DIRECTIONS: Would you repeat every line of the data exactly?

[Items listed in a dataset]
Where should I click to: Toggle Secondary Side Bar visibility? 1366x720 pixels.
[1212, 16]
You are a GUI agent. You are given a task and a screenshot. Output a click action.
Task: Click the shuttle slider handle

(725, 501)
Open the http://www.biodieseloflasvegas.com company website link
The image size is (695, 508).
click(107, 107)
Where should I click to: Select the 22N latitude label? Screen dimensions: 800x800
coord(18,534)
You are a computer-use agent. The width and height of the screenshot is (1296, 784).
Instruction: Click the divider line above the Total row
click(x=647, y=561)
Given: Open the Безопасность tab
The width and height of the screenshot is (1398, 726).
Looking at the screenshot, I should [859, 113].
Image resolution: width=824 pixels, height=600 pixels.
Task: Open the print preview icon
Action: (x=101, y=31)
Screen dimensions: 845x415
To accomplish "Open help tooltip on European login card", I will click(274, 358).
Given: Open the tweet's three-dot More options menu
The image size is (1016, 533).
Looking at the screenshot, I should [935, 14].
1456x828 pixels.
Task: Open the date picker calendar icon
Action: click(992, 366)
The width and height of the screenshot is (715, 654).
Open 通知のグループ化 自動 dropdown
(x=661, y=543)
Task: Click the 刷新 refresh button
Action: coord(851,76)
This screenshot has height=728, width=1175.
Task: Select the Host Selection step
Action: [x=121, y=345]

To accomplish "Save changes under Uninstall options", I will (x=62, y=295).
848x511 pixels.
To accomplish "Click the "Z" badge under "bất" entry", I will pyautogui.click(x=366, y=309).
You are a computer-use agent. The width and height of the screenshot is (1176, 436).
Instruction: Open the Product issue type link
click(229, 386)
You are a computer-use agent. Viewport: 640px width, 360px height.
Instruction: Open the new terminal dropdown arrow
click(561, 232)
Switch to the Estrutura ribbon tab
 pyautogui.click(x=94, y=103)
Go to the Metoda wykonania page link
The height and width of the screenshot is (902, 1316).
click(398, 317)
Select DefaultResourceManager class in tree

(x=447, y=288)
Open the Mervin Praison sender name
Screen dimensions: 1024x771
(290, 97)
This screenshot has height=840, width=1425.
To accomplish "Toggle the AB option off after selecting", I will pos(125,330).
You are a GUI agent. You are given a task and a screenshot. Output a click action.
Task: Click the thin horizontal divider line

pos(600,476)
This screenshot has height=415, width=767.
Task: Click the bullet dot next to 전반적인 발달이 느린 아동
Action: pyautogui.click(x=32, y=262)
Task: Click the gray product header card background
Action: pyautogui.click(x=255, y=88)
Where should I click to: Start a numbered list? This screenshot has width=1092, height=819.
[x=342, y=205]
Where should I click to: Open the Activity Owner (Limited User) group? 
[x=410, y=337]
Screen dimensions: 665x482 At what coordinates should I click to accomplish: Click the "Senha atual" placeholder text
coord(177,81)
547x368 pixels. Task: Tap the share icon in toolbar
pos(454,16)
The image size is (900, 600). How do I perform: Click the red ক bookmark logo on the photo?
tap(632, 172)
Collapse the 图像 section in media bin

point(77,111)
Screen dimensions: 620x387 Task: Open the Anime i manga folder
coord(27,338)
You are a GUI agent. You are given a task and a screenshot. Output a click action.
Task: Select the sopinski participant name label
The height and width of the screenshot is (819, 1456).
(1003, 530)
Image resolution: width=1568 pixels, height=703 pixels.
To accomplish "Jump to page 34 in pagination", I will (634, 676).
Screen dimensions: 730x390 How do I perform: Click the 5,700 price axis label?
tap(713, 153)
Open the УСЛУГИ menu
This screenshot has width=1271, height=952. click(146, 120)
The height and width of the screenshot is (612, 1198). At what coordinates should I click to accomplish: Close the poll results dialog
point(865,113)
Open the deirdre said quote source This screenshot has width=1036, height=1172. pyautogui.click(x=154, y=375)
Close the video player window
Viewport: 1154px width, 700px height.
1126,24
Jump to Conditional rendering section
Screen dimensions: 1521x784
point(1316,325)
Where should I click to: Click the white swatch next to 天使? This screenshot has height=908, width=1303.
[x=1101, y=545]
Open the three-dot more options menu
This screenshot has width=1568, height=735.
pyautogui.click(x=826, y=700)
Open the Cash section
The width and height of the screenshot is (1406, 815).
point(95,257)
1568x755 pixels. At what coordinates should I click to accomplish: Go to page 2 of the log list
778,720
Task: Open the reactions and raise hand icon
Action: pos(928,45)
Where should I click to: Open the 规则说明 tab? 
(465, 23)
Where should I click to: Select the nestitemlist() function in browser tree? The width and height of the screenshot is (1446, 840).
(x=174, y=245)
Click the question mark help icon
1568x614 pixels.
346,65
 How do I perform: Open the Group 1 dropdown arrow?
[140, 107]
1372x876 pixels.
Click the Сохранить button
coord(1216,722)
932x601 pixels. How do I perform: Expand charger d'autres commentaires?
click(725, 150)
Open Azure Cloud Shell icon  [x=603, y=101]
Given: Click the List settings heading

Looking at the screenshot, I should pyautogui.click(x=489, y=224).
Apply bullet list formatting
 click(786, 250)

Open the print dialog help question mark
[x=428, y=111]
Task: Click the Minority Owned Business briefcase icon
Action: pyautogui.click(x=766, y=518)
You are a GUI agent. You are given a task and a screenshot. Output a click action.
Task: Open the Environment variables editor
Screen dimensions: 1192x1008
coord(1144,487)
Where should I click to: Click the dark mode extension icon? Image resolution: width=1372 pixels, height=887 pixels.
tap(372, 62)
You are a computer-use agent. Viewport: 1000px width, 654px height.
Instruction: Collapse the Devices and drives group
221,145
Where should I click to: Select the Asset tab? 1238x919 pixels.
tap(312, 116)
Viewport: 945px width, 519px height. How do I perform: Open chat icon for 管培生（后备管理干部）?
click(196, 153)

PROBLEM SOLUTION:
Where should I click to: Toggle Secondary Side Bar visibility? 1366x720 pixels.
[1212, 16]
You are a GUI agent. You are given a task and a screenshot. Output a click action.
Task: Click the shuttle slider handle

(725, 501)
Open the http://www.biodieseloflasvegas.com company website link
The image size is (695, 508).
click(107, 107)
Where should I click to: Select the 22N latitude label? Screen dimensions: 800x800
coord(18,534)
You are a computer-use agent. The width and height of the screenshot is (1296, 784).
Instruction: Click the divider line above the Total row
click(x=647, y=561)
Given: Open the Безопасность tab
The width and height of the screenshot is (1398, 726).
Looking at the screenshot, I should [859, 113].
Image resolution: width=824 pixels, height=600 pixels.
Task: Open the print preview icon
Action: (x=101, y=31)
Screen dimensions: 845x415
To accomplish "Open help tooltip on European login card", I will click(274, 358).
Given: Open the tweet's three-dot More options menu
The image size is (1016, 533).
Looking at the screenshot, I should [935, 14].
1456x828 pixels.
Task: Open the date picker calendar icon
Action: click(992, 366)
The width and height of the screenshot is (715, 654).
Open 通知のグループ化 自動 dropdown
(x=661, y=543)
Task: Click the 刷新 refresh button
Action: coord(851,76)
This screenshot has height=728, width=1175.
Task: Select the Host Selection step
Action: [x=121, y=345]

To accomplish "Save changes under Uninstall options", I will (x=62, y=295).
848x511 pixels.
To accomplish "Click the "Z" badge under "bất" entry", I will pyautogui.click(x=366, y=309).
You are a computer-use agent. The width and height of the screenshot is (1176, 436).
Instruction: Open the Product issue type link
click(229, 386)
You are a computer-use agent. Viewport: 640px width, 360px height.
Instruction: Open the new terminal dropdown arrow
click(561, 232)
Switch to the Estrutura ribbon tab
 pyautogui.click(x=94, y=103)
Go to the Metoda wykonania page link
The height and width of the screenshot is (902, 1316).
click(398, 317)
Select DefaultResourceManager class in tree

(x=447, y=288)
Open the Mervin Praison sender name
Screen dimensions: 1024x771
(290, 97)
This screenshot has height=840, width=1425.
To accomplish "Toggle the AB option off after selecting", I will pos(125,330).
You are a GUI agent. You are given a task and a screenshot. Output a click action.
Task: Click the thin horizontal divider line

pos(600,476)
This screenshot has height=415, width=767.
Task: Click the bullet dot next to 전반적인 발달이 느린 아동
Action: pyautogui.click(x=32, y=262)
Task: Click the gray product header card background
Action: pyautogui.click(x=255, y=88)
Where should I click to: Start a numbered list? This screenshot has width=1092, height=819.
[x=342, y=205]
Where should I click to: Open the Activity Owner (Limited User) group? 
[x=410, y=337]
Screen dimensions: 665x482 At what coordinates should I click to accomplish: Click the "Senha atual" placeholder text
coord(177,81)
547x368 pixels. Task: Tap the share icon in toolbar
pos(454,16)
The image size is (900, 600). How do I perform: Click the red ক bookmark logo on the photo?
tap(632, 172)
Collapse the 图像 section in media bin

point(77,111)
Screen dimensions: 620x387 Task: Open the Anime i manga folder
coord(27,338)
You are a GUI agent. You are given a task and a screenshot. Output a click action.
Task: Select the sopinski participant name label
The height and width of the screenshot is (819, 1456).
(1003, 530)
Image resolution: width=1568 pixels, height=703 pixels.
To accomplish "Jump to page 34 in pagination", I will (634, 676).
Screen dimensions: 730x390 How do I perform: Click the 5,700 price axis label?
tap(713, 153)
Open the УСЛУГИ menu
This screenshot has width=1271, height=952. click(146, 120)
The height and width of the screenshot is (612, 1198). At what coordinates should I click to accomplish: Close the poll results dialog
point(865,113)
Open the deirdre said quote source This screenshot has width=1036, height=1172. pyautogui.click(x=154, y=375)
Close the video player window
Viewport: 1154px width, 700px height.
1126,24
Jump to Conditional rendering section
Screen dimensions: 1521x784
point(1316,325)
Where should I click to: Click the white swatch next to 天使? This screenshot has height=908, width=1303.
[x=1101, y=545]
Open the three-dot more options menu
This screenshot has width=1568, height=735.
pyautogui.click(x=826, y=700)
Open the Cash section
The width and height of the screenshot is (1406, 815).
point(95,257)
1568x755 pixels. At what coordinates should I click to accomplish: Go to page 2 of the log list
778,720
Task: Open the reactions and raise hand icon
Action: pos(928,45)
Where should I click to: Open the 规则说明 tab? 
(465, 23)
Where should I click to: Select the nestitemlist() function in browser tree? The width and height of the screenshot is (1446, 840).
(x=174, y=245)
Click the question mark help icon
1568x614 pixels.
346,65
 How do I perform: Open the Group 1 dropdown arrow?
[140, 107]
1372x876 pixels.
Click the Сохранить button
coord(1216,722)
932x601 pixels. How do I perform: Expand charger d'autres commentaires?
click(725, 150)
Open Azure Cloud Shell icon  [x=603, y=101]
Given: Click the List settings heading

Looking at the screenshot, I should pyautogui.click(x=489, y=224).
Apply bullet list formatting
 click(786, 250)

Open the print dialog help question mark
[x=428, y=111]
Task: Click the Minority Owned Business briefcase icon
Action: pyautogui.click(x=766, y=518)
You are a GUI agent. You are given a task and a screenshot. Output a click action.
Task: Open the Environment variables editor
Screen dimensions: 1192x1008
coord(1144,487)
Where should I click to: Click the dark mode extension icon? Image resolution: width=1372 pixels, height=887 pixels.
tap(372, 62)
You are a computer-use agent. Viewport: 1000px width, 654px height.
Instruction: Collapse the Devices and drives group
221,145
Where should I click to: Select the Asset tab? 1238x919 pixels.
tap(312, 116)
Viewport: 945px width, 519px height. How do I perform: Open chat icon for 管培生（后备管理干部）?
click(196, 153)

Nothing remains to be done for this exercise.